=== EXERCISE INSTRUCTIONS ===
The result should be a verbatim copy of the whole listing.

=== DATA ===
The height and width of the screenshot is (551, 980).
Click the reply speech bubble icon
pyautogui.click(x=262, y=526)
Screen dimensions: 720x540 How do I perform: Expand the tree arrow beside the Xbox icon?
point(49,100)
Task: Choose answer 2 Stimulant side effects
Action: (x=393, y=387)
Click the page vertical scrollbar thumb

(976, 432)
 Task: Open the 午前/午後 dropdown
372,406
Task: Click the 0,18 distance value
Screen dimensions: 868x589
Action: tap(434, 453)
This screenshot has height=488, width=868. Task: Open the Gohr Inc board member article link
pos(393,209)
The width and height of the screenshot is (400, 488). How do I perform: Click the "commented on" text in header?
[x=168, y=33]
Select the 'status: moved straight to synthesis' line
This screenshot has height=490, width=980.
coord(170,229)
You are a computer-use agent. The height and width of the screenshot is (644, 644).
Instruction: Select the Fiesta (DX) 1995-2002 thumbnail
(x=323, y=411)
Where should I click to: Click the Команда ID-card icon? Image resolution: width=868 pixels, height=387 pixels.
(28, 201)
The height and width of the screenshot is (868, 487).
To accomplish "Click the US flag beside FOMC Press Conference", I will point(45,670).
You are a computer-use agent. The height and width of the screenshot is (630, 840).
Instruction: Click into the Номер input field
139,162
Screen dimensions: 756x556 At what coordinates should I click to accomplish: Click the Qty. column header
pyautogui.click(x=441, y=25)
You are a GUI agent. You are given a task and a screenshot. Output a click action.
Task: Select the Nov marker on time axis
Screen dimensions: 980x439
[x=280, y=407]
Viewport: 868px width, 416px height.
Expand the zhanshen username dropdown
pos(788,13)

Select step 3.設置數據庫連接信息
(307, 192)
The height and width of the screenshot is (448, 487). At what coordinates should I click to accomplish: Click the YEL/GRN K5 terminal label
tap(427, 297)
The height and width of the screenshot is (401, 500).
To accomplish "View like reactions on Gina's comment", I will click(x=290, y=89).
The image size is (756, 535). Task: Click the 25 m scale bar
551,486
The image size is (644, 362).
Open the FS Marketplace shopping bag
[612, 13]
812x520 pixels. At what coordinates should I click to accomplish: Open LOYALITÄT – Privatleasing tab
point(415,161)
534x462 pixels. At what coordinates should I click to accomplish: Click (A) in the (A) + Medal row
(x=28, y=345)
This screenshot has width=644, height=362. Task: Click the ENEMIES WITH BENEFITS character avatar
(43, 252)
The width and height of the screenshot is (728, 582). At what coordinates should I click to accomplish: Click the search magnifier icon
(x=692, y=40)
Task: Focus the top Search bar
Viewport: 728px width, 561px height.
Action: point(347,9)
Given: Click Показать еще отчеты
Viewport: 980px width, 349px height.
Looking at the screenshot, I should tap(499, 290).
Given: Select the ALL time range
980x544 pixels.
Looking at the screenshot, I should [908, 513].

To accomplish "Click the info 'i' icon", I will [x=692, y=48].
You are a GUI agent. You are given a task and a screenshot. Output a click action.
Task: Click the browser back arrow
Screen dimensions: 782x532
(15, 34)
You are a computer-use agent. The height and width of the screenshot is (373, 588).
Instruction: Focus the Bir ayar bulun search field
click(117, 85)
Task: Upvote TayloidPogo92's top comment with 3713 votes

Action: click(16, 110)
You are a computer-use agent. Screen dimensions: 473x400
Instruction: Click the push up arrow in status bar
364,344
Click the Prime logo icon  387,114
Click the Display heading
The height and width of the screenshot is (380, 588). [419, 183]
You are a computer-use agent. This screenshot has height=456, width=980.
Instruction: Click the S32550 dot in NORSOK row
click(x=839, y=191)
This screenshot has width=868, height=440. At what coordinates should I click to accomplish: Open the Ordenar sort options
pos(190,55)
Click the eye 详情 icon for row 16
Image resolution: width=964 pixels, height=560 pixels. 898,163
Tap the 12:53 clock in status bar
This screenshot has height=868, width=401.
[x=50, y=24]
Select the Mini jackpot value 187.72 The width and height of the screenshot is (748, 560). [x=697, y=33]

=== RESPONSE BOX ===
The height and width of the screenshot is (551, 980).
Click the reply speech bubble icon
pyautogui.click(x=262, y=526)
Screen dimensions: 720x540 How do I perform: Expand the tree arrow beside the Xbox icon?
point(49,100)
Task: Choose answer 2 Stimulant side effects
Action: (x=393, y=387)
Click the page vertical scrollbar thumb

(976, 432)
 Task: Open the 午前/午後 dropdown
372,406
Task: Click the 0,18 distance value
Screen dimensions: 868x589
Action: tap(434, 453)
This screenshot has height=488, width=868. Task: Open the Gohr Inc board member article link
pos(393,209)
The width and height of the screenshot is (400, 488). How do I perform: Click the "commented on" text in header?
[x=168, y=33]
Select the 'status: moved straight to synthesis' line
This screenshot has height=490, width=980.
coord(170,229)
You are a computer-use agent. The height and width of the screenshot is (644, 644).
Instruction: Select the Fiesta (DX) 1995-2002 thumbnail
(x=323, y=411)
Where should I click to: Click the Команда ID-card icon? Image resolution: width=868 pixels, height=387 pixels.
(28, 201)
The height and width of the screenshot is (868, 487).
To accomplish "Click the US flag beside FOMC Press Conference", I will point(45,670).
You are a computer-use agent. The height and width of the screenshot is (630, 840).
Instruction: Click into the Номер input field
139,162
Screen dimensions: 756x556 At what coordinates should I click to accomplish: Click the Qty. column header
pyautogui.click(x=441, y=25)
You are a GUI agent. You are given a task and a screenshot. Output a click action.
Task: Select the Nov marker on time axis
Screen dimensions: 980x439
[x=280, y=407]
Viewport: 868px width, 416px height.
Expand the zhanshen username dropdown
pos(788,13)

Select step 3.設置數據庫連接信息
(307, 192)
The height and width of the screenshot is (448, 487). At what coordinates should I click to accomplish: Click the YEL/GRN K5 terminal label
tap(427, 297)
The height and width of the screenshot is (401, 500).
To accomplish "View like reactions on Gina's comment", I will click(x=290, y=89).
The image size is (756, 535). Task: Click the 25 m scale bar
551,486
The image size is (644, 362).
Open the FS Marketplace shopping bag
[612, 13]
812x520 pixels. At what coordinates should I click to accomplish: Open LOYALITÄT – Privatleasing tab
point(415,161)
534x462 pixels. At what coordinates should I click to accomplish: Click (A) in the (A) + Medal row
(x=28, y=345)
This screenshot has width=644, height=362. Task: Click the ENEMIES WITH BENEFITS character avatar
(43, 252)
The width and height of the screenshot is (728, 582). At what coordinates should I click to accomplish: Click the search magnifier icon
(x=692, y=40)
Task: Focus the top Search bar
Viewport: 728px width, 561px height.
Action: point(347,9)
Given: Click Показать еще отчеты
Viewport: 980px width, 349px height.
Looking at the screenshot, I should tap(499, 290).
Given: Select the ALL time range
980x544 pixels.
Looking at the screenshot, I should [908, 513].

To accomplish "Click the info 'i' icon", I will [x=692, y=48].
You are a GUI agent. You are given a task and a screenshot. Output a click action.
Task: Click the browser back arrow
Screen dimensions: 782x532
(15, 34)
You are a computer-use agent. The height and width of the screenshot is (373, 588).
Instruction: Focus the Bir ayar bulun search field
click(117, 85)
Task: Upvote TayloidPogo92's top comment with 3713 votes

Action: click(16, 110)
You are a computer-use agent. Screen dimensions: 473x400
Instruction: Click the push up arrow in status bar
364,344
Click the Prime logo icon  387,114
Click the Display heading
The height and width of the screenshot is (380, 588). [419, 183]
You are a computer-use agent. This screenshot has height=456, width=980.
Instruction: Click the S32550 dot in NORSOK row
click(x=839, y=191)
This screenshot has width=868, height=440. At what coordinates should I click to accomplish: Open the Ordenar sort options
pos(190,55)
Click the eye 详情 icon for row 16
Image resolution: width=964 pixels, height=560 pixels. 898,163
Tap the 12:53 clock in status bar
This screenshot has height=868, width=401.
[x=50, y=24]
Select the Mini jackpot value 187.72 The width and height of the screenshot is (748, 560). [x=697, y=33]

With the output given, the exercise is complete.